## LISTED ENTRIES

○ ○ ○ ○

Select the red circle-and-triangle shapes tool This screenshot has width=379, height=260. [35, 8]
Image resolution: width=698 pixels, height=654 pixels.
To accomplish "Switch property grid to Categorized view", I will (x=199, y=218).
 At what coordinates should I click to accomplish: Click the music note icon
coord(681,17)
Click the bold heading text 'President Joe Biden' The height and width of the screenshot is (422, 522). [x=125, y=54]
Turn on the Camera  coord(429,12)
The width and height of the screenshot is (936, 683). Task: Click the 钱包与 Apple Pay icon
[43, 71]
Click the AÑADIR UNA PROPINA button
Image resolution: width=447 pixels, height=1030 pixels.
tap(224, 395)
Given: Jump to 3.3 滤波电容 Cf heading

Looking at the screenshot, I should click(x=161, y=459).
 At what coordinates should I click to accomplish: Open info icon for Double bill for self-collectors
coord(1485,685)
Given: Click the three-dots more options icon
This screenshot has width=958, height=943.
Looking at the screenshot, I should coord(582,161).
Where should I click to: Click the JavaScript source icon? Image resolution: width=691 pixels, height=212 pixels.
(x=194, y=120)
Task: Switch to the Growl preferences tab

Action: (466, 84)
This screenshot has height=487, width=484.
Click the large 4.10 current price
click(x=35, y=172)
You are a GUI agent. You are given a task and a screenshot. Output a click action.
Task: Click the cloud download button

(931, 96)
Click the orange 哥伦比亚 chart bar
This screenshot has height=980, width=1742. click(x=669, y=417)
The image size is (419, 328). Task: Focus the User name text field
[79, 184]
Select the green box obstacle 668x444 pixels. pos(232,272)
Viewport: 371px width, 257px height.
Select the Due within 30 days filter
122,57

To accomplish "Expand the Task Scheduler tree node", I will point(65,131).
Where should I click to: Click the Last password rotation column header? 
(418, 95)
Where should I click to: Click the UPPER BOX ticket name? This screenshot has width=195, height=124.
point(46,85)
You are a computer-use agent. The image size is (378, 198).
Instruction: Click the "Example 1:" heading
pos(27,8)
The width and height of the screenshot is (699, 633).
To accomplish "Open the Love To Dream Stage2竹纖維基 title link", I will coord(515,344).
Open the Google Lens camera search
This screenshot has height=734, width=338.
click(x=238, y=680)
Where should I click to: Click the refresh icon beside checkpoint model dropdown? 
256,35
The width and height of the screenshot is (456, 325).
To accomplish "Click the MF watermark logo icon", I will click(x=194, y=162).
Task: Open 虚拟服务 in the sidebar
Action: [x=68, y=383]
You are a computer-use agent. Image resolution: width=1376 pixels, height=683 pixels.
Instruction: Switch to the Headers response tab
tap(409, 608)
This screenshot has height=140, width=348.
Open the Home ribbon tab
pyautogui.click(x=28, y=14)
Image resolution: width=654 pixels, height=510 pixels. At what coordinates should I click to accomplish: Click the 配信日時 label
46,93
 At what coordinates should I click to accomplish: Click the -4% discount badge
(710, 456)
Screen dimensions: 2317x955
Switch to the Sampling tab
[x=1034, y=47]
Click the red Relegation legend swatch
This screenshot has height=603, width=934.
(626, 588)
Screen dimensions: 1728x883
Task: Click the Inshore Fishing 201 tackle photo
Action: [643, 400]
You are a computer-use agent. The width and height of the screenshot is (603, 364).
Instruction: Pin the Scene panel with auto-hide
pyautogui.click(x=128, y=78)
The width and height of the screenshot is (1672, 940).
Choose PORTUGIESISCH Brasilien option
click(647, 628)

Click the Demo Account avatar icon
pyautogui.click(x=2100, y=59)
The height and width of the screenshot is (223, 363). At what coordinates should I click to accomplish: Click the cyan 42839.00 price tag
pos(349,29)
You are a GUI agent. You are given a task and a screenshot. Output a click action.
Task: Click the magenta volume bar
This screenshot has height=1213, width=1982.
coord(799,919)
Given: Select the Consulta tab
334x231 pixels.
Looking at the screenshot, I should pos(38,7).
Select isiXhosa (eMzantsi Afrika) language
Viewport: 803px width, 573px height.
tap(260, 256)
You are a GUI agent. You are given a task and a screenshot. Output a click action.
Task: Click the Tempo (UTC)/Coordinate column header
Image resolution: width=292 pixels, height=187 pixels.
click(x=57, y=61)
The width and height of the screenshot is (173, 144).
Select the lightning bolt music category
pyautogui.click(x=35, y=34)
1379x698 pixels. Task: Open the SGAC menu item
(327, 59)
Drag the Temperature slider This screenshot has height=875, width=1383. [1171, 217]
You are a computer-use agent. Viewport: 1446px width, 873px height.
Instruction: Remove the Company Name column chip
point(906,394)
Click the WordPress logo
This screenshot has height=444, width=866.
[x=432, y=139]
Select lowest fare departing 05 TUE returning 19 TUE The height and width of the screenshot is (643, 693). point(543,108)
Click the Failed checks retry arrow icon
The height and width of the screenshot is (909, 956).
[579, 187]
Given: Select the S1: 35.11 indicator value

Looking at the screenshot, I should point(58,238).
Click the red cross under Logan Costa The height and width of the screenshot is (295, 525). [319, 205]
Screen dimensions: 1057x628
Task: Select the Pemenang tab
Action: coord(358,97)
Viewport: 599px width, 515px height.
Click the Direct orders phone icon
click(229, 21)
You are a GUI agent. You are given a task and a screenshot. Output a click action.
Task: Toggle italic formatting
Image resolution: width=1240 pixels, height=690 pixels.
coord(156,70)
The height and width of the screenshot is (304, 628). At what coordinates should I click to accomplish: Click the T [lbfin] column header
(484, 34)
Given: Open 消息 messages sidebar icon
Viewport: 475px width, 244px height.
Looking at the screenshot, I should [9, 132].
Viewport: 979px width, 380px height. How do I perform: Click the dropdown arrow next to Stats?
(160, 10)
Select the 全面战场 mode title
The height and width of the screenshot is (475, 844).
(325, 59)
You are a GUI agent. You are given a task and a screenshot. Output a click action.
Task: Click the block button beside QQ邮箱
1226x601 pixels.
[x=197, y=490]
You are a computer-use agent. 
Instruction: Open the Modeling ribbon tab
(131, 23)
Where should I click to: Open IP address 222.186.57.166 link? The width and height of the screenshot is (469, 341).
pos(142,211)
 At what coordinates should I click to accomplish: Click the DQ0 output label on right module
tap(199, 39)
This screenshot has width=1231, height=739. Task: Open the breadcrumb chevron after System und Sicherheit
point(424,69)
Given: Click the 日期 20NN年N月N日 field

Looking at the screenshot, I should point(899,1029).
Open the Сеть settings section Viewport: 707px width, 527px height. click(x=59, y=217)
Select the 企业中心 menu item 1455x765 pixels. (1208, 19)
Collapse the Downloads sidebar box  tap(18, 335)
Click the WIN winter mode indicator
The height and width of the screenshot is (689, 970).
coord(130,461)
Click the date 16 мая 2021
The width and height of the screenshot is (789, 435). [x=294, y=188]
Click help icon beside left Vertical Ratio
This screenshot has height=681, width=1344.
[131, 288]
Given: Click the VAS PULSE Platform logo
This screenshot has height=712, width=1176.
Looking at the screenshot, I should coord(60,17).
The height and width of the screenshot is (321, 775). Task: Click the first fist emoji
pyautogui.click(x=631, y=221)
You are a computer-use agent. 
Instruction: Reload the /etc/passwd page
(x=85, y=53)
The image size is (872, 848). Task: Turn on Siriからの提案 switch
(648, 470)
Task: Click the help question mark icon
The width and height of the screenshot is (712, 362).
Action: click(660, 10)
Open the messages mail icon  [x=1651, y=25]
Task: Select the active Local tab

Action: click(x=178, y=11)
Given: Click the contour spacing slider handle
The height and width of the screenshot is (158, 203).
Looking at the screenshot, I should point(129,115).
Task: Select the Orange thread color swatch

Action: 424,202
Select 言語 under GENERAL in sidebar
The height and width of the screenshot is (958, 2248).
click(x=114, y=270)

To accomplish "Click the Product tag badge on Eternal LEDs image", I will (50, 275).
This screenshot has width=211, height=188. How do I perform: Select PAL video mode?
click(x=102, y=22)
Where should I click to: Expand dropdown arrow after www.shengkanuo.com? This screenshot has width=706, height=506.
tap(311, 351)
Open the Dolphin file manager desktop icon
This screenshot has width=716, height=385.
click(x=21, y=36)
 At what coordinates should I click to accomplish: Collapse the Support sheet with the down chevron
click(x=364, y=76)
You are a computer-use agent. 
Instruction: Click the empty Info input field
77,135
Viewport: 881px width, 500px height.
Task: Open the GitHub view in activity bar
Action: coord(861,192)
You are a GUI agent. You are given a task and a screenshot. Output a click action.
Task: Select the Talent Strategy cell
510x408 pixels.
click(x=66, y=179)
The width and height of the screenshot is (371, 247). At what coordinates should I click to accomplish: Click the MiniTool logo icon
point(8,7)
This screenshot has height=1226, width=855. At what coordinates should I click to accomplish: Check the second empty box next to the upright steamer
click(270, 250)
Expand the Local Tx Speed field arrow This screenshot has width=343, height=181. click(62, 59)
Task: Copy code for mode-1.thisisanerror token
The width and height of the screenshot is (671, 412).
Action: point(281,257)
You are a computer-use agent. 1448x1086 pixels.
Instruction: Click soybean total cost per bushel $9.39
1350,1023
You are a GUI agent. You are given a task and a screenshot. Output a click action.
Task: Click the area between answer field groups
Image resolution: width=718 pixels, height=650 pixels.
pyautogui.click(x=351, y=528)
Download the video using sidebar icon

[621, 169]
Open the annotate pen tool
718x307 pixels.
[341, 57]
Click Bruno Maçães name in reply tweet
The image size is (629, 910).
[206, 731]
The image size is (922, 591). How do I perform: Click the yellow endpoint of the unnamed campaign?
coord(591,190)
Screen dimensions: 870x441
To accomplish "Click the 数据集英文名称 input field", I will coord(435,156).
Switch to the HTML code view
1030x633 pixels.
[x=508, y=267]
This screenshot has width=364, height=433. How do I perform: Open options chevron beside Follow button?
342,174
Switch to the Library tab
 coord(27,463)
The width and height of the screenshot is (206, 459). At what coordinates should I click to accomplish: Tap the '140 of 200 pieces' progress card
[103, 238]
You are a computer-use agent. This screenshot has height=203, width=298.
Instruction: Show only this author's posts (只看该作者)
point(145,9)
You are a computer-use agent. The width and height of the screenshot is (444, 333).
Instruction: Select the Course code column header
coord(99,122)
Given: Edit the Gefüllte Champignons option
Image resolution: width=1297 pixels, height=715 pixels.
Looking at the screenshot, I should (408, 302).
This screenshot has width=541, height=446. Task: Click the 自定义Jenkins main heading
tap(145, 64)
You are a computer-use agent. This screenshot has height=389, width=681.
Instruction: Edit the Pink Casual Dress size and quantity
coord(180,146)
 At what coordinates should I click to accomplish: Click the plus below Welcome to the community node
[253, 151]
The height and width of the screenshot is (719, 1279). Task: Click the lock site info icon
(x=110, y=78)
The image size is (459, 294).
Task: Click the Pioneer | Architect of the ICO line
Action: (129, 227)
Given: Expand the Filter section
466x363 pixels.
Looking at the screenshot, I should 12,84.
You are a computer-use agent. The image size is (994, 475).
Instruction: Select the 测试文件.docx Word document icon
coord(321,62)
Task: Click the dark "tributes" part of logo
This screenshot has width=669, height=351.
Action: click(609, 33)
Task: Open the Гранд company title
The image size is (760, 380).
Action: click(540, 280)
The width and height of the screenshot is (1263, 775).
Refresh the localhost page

○ ○ ○ ○

## AIM
Extract each line from the rows above that contains the word "music".

## WRITTEN ANSWER
 At what coordinates should I click to accomplish: Click the music note icon
Select the lightning bolt music category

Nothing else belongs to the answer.